Shaken, Not Stirred: It was mink coats, and d’élégance

October 16, 2016
Jim Bond

Jim Bond

It was mink coats, and d’élégance

#ShakenNotStirred.

Shaken, Not Stirred. A blog by Jim Bond.

Sponsored by Pro-Master Carpet Cleaning, 231-757-9061, promastercarpetcleaning.com.

This week I’m veering from my stated path in life, RIC (Ranter-In-Chief), to relate a personal anecdote, prompted by the news of actress Patricia Barry’s death earlier this week.

A little background. In the early years of my career I was a radio talk show host. In Houston, St. Louis, Kansas City, and Louisville. This was before radio talk shows became so contentious. These programs ranged from light-hearted call-in programs to in-depth conversations with artists, authors, leaders of government and industry and other celebrities.

At the beginning of the 1980s I took what might be considered an about-face, leaving a small (but significant) station in St. Louis to move west a couple of hours to Columbia, Missouri. The station, KFRU, continued to be a venerable mid-Missouri staple, as it had been for a couple of generations, dominating all other stations in the area. My broadcast career became the proverbial big fish in a small pond.

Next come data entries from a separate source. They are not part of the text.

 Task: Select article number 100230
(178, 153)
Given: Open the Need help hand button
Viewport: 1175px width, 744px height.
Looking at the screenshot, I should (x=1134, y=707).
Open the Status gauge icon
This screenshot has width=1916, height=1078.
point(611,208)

Columbia afforded me access to the type of “guest pool” I needed and wanted. The area boasted the University of Missouri, Columbia College, Stephens College, and just a few miles away, in Fulton, Missouri, there was William Woods College and Westminster College. Westminster College was where Winston Churchill made his famous “Iron Curtain” speech in 1946, with President Harry Truman on the stage with him.

Nestled in the vast farmland of Mid-Missouri were towers of progressive intellectual thought, an immense collection of the people I wanted to interview: poets, authors, professional musicians and actors, educators.

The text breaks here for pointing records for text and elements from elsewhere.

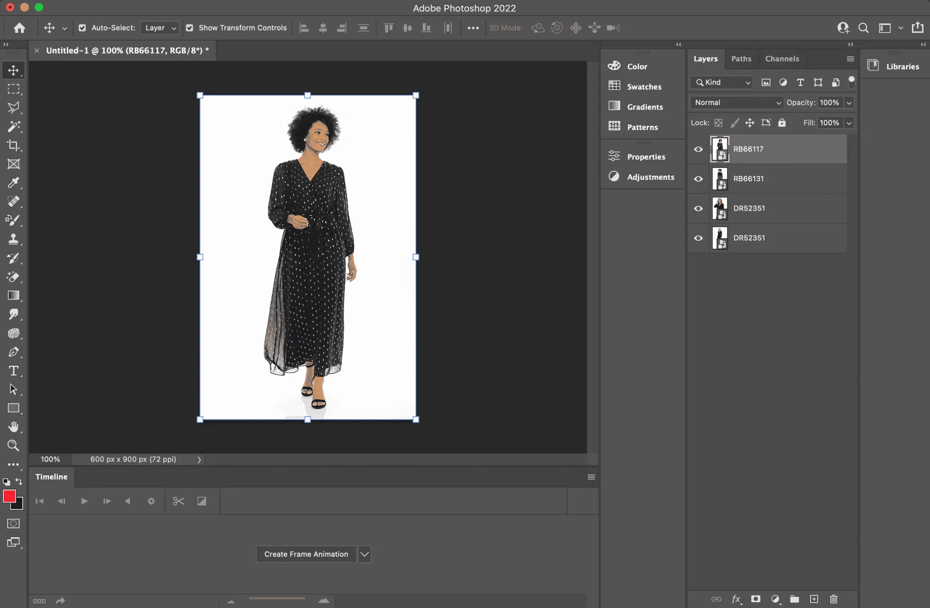Select the Pen tool
This screenshot has height=608, width=930.
[x=13, y=352]
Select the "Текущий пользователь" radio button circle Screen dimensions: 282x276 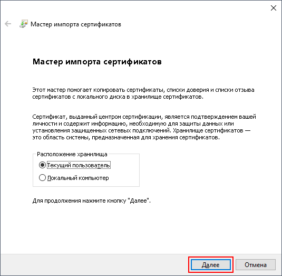(42, 165)
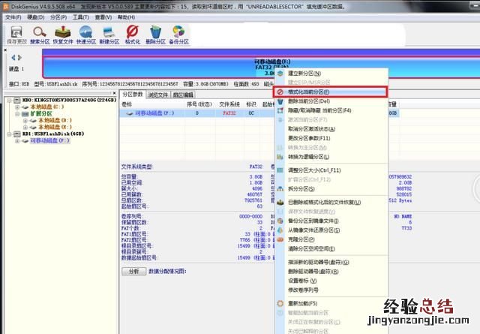Select 可移动磁盘 (F:) in the disk tree
Image resolution: width=480 pixels, height=334 pixels.
point(49,141)
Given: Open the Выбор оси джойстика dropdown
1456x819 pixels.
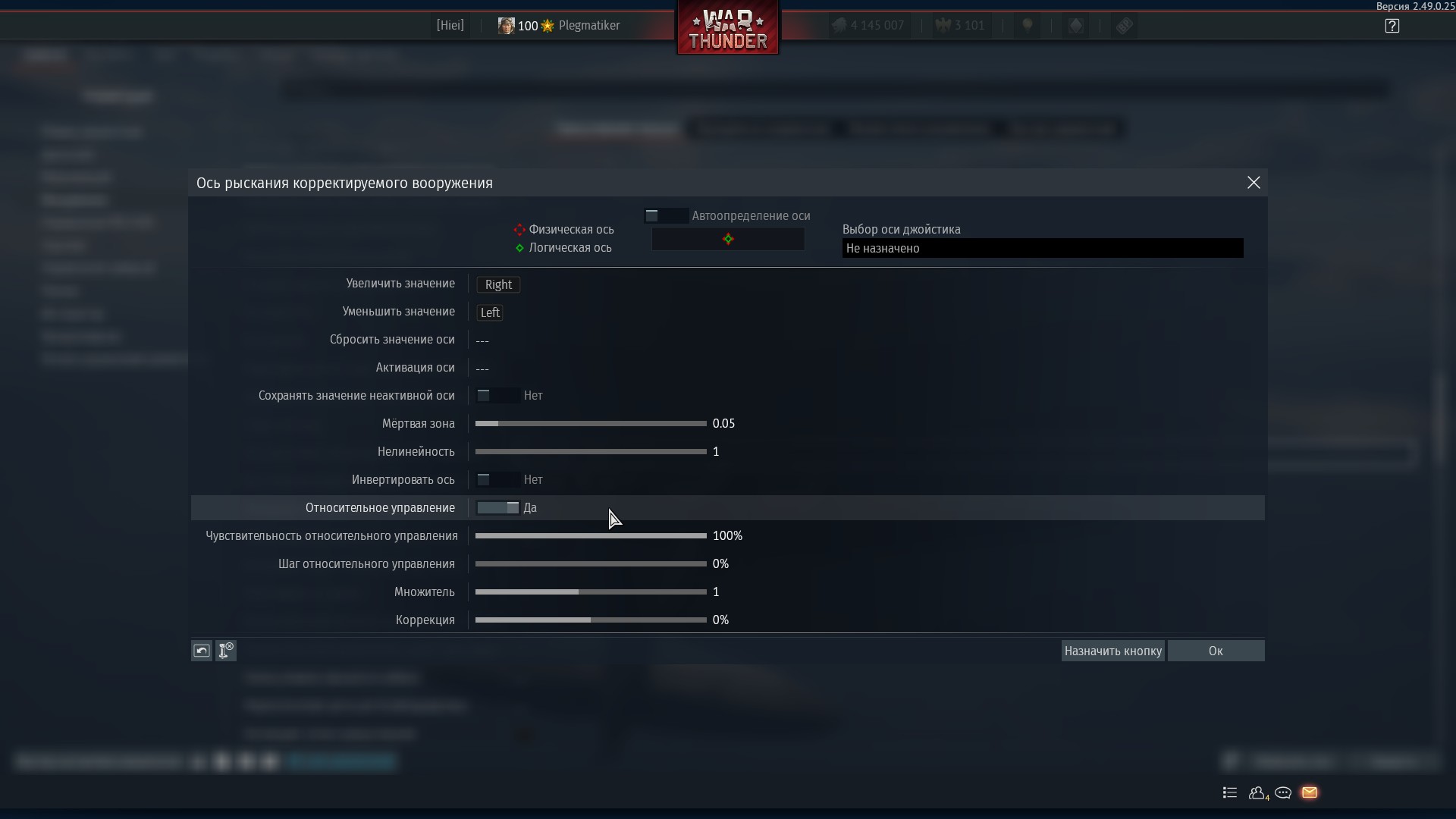Looking at the screenshot, I should click(x=1042, y=248).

Stephens College was one of my first contacts. This prestigious liberal arts college comprising mostly women students had a thriving arts program, including the Playhouse Theatre. Legendary actor George C. Scott was a vital part of its mentoring program and was instrumental in developing the master-apprentice element of their teaching, in which professional guest artists performed alongside their protégés.

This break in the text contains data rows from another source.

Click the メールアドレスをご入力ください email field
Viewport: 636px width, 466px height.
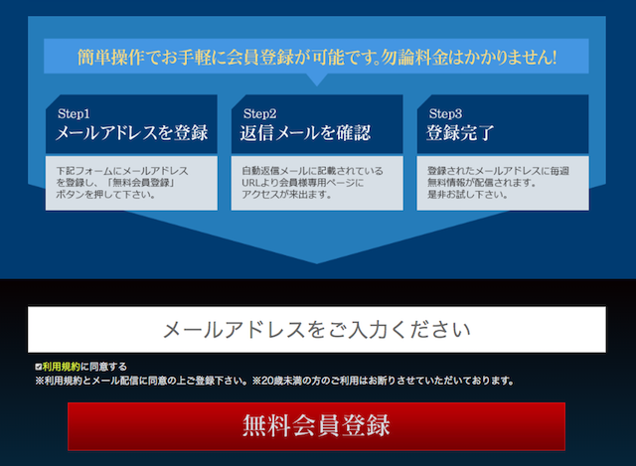317,329

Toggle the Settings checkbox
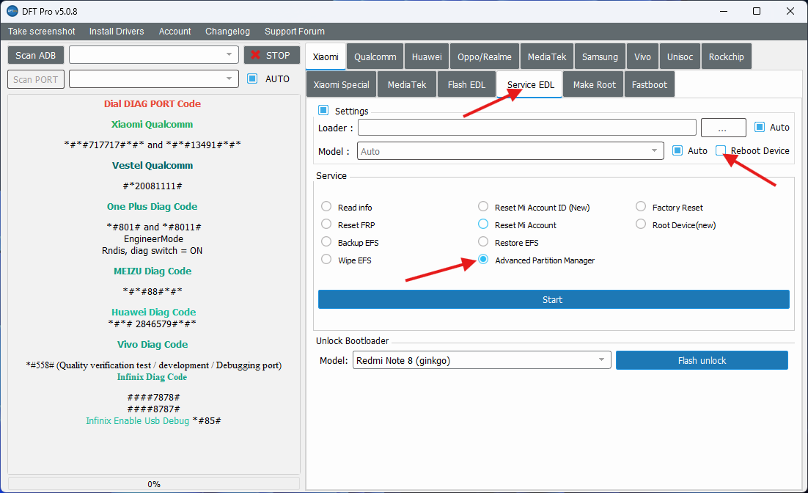click(x=323, y=111)
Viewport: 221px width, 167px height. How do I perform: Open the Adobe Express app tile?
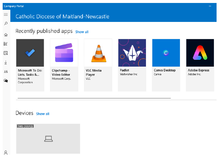point(200,65)
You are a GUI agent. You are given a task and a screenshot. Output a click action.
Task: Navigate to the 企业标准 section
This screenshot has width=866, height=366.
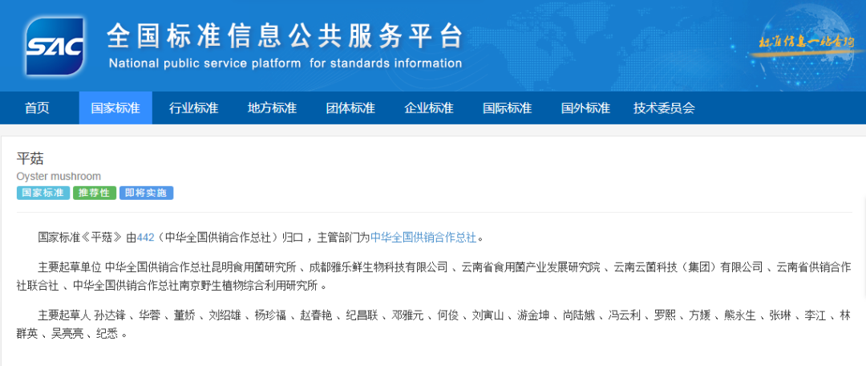429,108
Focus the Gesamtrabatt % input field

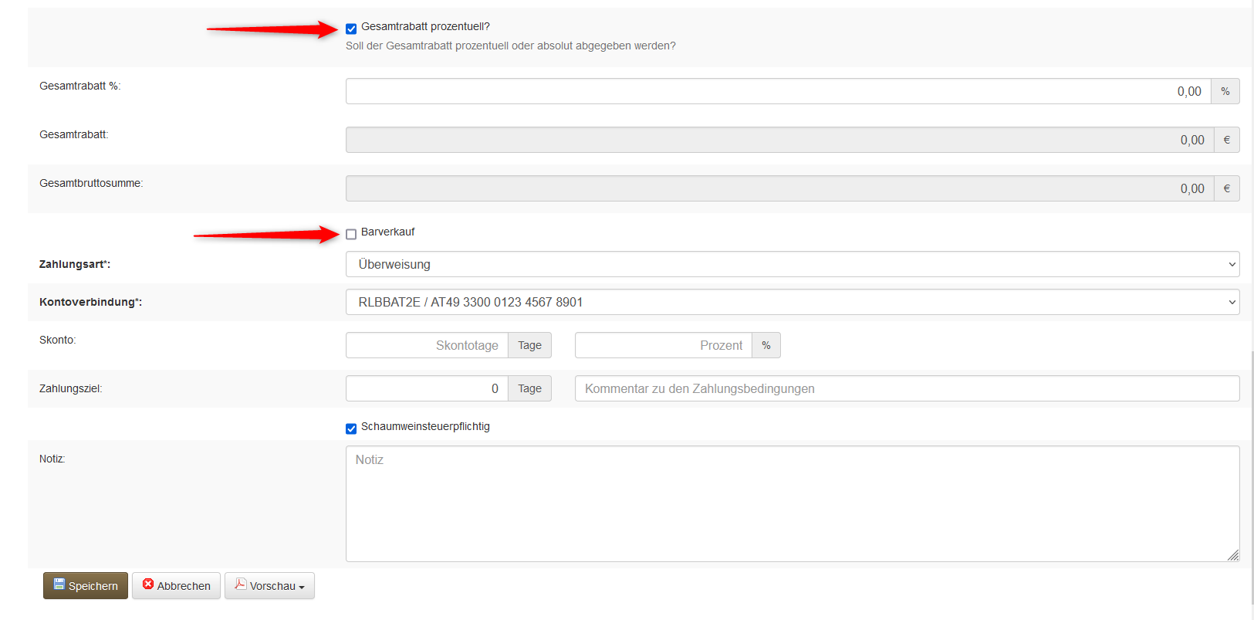point(778,91)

Patricia Barry was part of that program.

Barry (nee White) was a graduate of Stephens in the mid 1940s and received a contract from Columbia Pictures. Throughout subsequent years, Patricia and her husband, Philip Barry Jr. collaborated on numerous television projects and movies. When I met and interviewed her she had hundreds of roles to her credit. She had found her niche in daytime television, having appeared on “Days of Our Lives,” “Guiding Light,” and “All My Children.”

During one of her guest artist visits we talked on-air a couple of times throughout the weeks she was there.

It was quite a sight; this glamorous, elegant actress with her striking auburn hair walking into the studio of a utilitarian radio station, devoid of the star-quality she represented. She wore a full-length mink coat, an exact match in color to the mink which wrapped the Shih Tzu she cradled in her arms. It was not an affectation. For her, it was as natural as slipping on a favorite pair of comfortable shoes.

So we drifted into conversation, this gracious, lovely woman and me, her in the chair at the table adjacent to me in the open control room, her puppy settling in to relax on the table. Ms. Barry and I chatted, enjoying hot coffee and warm conversation.

Since this was a call-in show, I would monitor the control board as I was alerted by the engineer of another incoming call. It was after one such participant had hung up that I noticed a faint rhythmic, oscillating sound. I checked the volume on the phone line, thinking a fresh call might be coming in and I was picking up a subdued ring tone.

Frustrated and losing focus I went to commercial break, cut the volume of the studio microphones and noticed that the sound had disappeared. I glanced over and discovered that the puppy had fallen asleep on the table, and gentle snoring was vibrating through the base of the ‘mic’ stand on the table.

It’s a story, one of many I’ve accumulated through the years of interviewing celebrities, which I’ve related to my older children.

This was a memory I relished earlier this week as I heard of her death, at age 93. Even though I haven’t followed her in years, I shall miss her and the fineness and grace she exhibited.